START Exercise inputs
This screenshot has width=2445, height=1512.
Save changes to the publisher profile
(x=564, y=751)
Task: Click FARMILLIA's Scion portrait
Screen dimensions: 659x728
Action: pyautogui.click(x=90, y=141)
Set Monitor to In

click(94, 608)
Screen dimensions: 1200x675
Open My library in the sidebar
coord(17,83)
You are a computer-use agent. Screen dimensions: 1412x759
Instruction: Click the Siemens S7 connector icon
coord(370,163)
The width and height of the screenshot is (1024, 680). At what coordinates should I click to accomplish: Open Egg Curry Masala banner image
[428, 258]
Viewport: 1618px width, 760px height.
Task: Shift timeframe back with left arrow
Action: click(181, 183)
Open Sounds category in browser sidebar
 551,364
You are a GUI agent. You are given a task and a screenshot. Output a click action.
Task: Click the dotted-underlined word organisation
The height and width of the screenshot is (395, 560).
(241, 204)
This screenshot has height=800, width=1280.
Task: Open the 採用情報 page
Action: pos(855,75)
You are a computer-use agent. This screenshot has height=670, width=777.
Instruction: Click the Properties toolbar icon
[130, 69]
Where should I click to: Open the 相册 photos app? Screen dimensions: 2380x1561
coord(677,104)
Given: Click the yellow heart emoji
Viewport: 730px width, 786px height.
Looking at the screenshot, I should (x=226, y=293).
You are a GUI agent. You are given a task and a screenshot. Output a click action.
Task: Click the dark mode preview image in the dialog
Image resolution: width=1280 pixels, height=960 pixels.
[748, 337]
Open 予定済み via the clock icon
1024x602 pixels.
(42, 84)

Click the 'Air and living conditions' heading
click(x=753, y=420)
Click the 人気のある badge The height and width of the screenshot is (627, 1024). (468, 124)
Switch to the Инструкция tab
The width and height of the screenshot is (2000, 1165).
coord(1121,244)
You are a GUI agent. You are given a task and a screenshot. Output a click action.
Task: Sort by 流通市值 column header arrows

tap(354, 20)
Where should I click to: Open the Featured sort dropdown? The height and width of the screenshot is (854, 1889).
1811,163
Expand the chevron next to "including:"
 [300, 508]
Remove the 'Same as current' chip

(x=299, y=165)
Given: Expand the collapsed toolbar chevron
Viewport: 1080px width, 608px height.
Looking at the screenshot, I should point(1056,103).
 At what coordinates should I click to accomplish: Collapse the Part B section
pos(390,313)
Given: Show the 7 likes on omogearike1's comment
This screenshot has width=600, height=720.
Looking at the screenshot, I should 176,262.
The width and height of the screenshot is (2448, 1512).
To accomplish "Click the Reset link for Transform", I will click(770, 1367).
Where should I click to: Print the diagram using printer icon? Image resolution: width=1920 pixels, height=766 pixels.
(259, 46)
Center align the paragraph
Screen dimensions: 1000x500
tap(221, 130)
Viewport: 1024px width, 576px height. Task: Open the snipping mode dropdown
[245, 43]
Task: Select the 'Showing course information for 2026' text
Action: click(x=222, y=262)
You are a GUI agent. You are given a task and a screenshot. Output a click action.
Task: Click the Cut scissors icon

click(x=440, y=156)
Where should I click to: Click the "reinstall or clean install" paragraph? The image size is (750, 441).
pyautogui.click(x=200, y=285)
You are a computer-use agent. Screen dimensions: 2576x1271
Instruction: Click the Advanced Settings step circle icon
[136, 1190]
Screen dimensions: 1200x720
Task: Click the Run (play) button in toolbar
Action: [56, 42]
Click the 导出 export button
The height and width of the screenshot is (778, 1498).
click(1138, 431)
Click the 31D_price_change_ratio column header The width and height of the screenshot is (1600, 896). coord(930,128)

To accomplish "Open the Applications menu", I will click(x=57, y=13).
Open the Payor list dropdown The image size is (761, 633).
END Exercise inputs
- **Given problem**: Convert the data above into a JSON list of strings, with one string for each line and blank lines omitted.

- **Task answer**:
[
  "This screenshot has width=2445, height=1512.",
  "Save changes to the publisher profile",
  "(x=564, y=751)",
  "Task: Click FARMILLIA's Scion portrait",
  "Screen dimensions: 659x728",
  "Action: pyautogui.click(x=90, y=141)",
  "Set Monitor to In",
  "click(94, 608)",
  "Screen dimensions: 1200x675",
  "Open My library in the sidebar",
  "coord(17,83)",
  "You are a computer-use agent. Screen dimensions: 1412x759",
  "Instruction: Click the Siemens S7 connector icon",
  "coord(370,163)",
  "The width and height of the screenshot is (1024, 680). At what coordinates should I click to accomplish: Open Egg Curry Masala banner image",
  "[428, 258]",
  "Viewport: 1618px width, 760px height.",
  "Task: Shift timeframe back with left arrow",
  "Action: click(181, 183)",
  "Open Sounds category in browser sidebar",
  " 551,364",
  "You are a GUI agent. You are given a task and a screenshot. Output a click action.",
  "Task: Click the dotted-underlined word organisation",
  "The height and width of the screenshot is (395, 560).",
  "(241, 204)",
  "This screenshot has height=800, width=1280.",
  "Task: Open the 採用情報 page",
  "Action: pos(855,75)",
  "You are a computer-use agent. This screenshot has height=670, width=777.",
  "Instruction: Click the Properties toolbar icon",
  "[130, 69]",
  "Where should I click to: Open the 相册 photos app? Screen dimensions: 2380x1561",
  "coord(677,104)",
  "Given: Click the yellow heart emoji",
  "Viewport: 730px width, 786px height.",
  "Looking at the screenshot, I should (x=226, y=293).",
  "You are a GUI agent. You are given a task and a screenshot. Output a click action.",
  "Task: Click the dark mode preview image in the dialog",
  "Image resolution: width=1280 pixels, height=960 pixels.",
  "[748, 337]",
  "Open 予定済み via the clock icon",
  "1024x602 pixels.",
  "(42, 84)",
  "Click the 'Air and living conditions' heading",
  "click(x=753, y=420)",
  "Click the 人気のある badge The height and width of the screenshot is (627, 1024). (468, 124)",
  "Switch to the Инструкция tab",
  "The width and height of the screenshot is (2000, 1165).",
  "coord(1121,244)",
  "You are a GUI agent. You are given a task and a screenshot. Output a click action.",
  "Task: Sort by 流通市值 column header arrows",
  "tap(354, 20)",
  "Where should I click to: Open the Featured sort dropdown? The height and width of the screenshot is (854, 1889).",
  "1811,163",
  "Expand the chevron next to \"including:\"",
  " [300, 508]",
  "Remove the 'Same as current' chip",
  "(x=299, y=165)",
  "Given: Expand the collapsed toolbar chevron",
  "Viewport: 1080px width, 608px height.",
  "Looking at the screenshot, I should point(1056,103).",
  " At what coordinates should I click to accomplish: Collapse the Part B section",
  "pos(390,313)",
  "Given: Show the 7 likes on omogearike1's comment",
  "This screenshot has width=600, height=720.",
  "Looking at the screenshot, I should 176,262.",
  "The width and height of the screenshot is (2448, 1512).",
  "To accomplish \"Click the Reset link for Transform\", I will click(770, 1367).",
  "Where should I click to: Print the diagram using printer icon? Image resolution: width=1920 pixels, height=766 pixels.",
  "(259, 46)",
  "Center align the paragraph",
  "Screen dimensions: 1000x500",
  "tap(221, 130)",
  "Viewport: 1024px width, 576px height. Task: Open the snipping mode dropdown",
  "[245, 43]",
  "Task: Select the 'Showing course information for 2026' text",
  "Action: click(x=222, y=262)",
  "You are a GUI agent. You are given a task and a screenshot. Output a click action.",
  "Task: Click the Cut scissors icon",
  "click(x=440, y=156)",
  "Where should I click to: Click the \"reinstall or clean install\" paragraph? The image size is (750, 441).",
  "pyautogui.click(x=200, y=285)",
  "You are a computer-use agent. Screen dimensions: 2576x1271",
  "Instruction: Click the Advanced Settings step circle icon",
  "[136, 1190]",
  "Screen dimensions: 1200x720",
  "Task: Click the Run (play) button in toolbar",
  "Action: [56, 42]",
  "Click the 导出 export button",
  "The height and width of the screenshot is (778, 1498).",
  "click(1138, 431)",
  "Click the 31D_price_change_ratio column header The width and height of the screenshot is (1600, 896). coord(930,128)",
  "To accomplish \"Open the Applications menu\", I will click(x=57, y=13).",
  "Open the Payor list dropdown The image size is (761, 633)."
]